### Extract
Alas, Kane, the one-season wonder that he is, seems hellbent on cracking the century mark in the PL this season, rather than waiting until 2018-19. This sets up what should be a thoroughly exhilarating seven-month battle between two polar opposite players — Kane, the goalscorer; and De Bruyne, the assist machine.

On Saturday, NBC Sports’ Robbie Earle delved into the mind of De Bruyne (above video) in light of last weekend’s 7-2 thrashing of Stoke City, during which De Bruyne notched another pair of assists to take season tally to five through eight games. Later on Saturday, De Bruyne added another in Man City’s 3-0 victory over Burnley.

[ MORE: Matchday experience — behind the scenes at Southampton ]

The first thing pointed out by Earle is the recovery — though deployed as more of a central midfielder on the day, De Bruyne sits wide with City in possession high up the field, just waiting for the opportune moment to surge forward and join the likes of Gabriel Jesus, Raheem Sterling, Leroy Sane and Sergio Aguero (now that he’s back from injury). When Jesus’ ball is too lightly weighted, De Bruyne reacts quickest to make the recovery.

### Exercise tasks
- 1) Answer these questions from the De Bruyne article:
(a) What label does the article give Kane to contrast him with De Bruyne?
(b) By what score did Man City beat Stoke City?
(c) What is the first thing Earle points out?
- 2) Write the next paragraph of the De Bruyne article, picking up after its last sentence.
The lines are separate material, apart from the De Bruyne article.

### Supplied data
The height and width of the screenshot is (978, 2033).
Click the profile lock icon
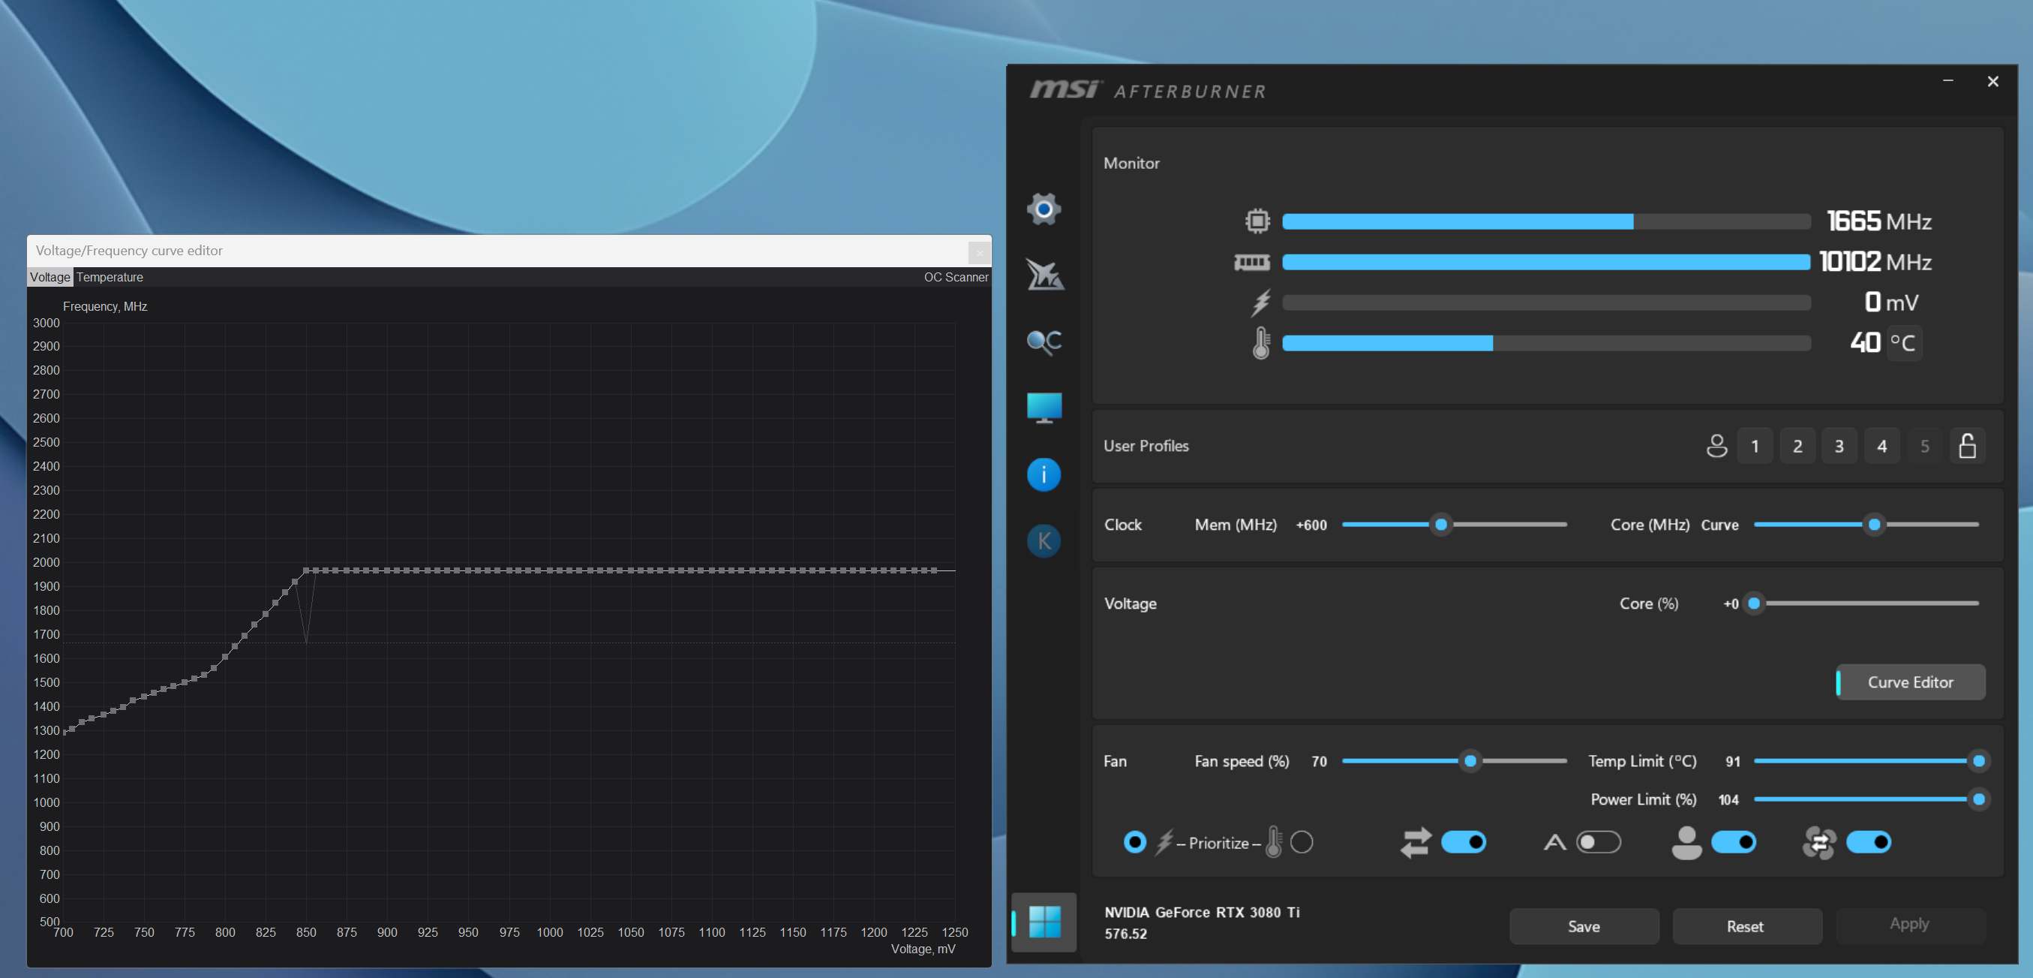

### Expected outputs
- 1)
(a) The goalscorer.
(b) 7-2.
(c) The recovery.

- 2)
From there, his head is up and scanning the entire field. One touch forward, and he’s already accounted for the positioning of each of his teammates, as well as the Stoke defenders, and every pocket of space into which he’ll either carry or play the ball. He knows the precise spot on the field he must get to in order to pull the defense to him, thus opening the necessary space (and time) for the final man — Sane, in this instance — to make his run in behind.

[ MORE: Mourinho — “We deserved the punishment of defeat” to Huddersfield ]

This is the part of De Bruyne’s game which he does better than anyone else in the world right now; no one can hold a candle KDB’s timing and vision — not Henrikh Mkhitaryan, not Isco, not Mesut Ozil, not even his brilliant teammate (and fellow six-assist man) David Silva. He’s almost operating at peak-Andres Iniesta level right now, which makes KDB and Co. appointment viewing every weekend.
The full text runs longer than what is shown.